--- SUPPLIED RECORDS Enclosed Below ---

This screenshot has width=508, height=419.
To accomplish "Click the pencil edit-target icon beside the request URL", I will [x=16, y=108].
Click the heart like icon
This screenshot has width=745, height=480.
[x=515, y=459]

--- End of Enclosed SUPPLIED RECORDS ---

Word for word, transcribe all of the records.

◆ REPLY
This screenshot has width=508, height=419.
To accomplish "Click the pencil edit-target icon beside the request URL", I will [x=16, y=108].
Click the heart like icon
This screenshot has width=745, height=480.
[x=515, y=459]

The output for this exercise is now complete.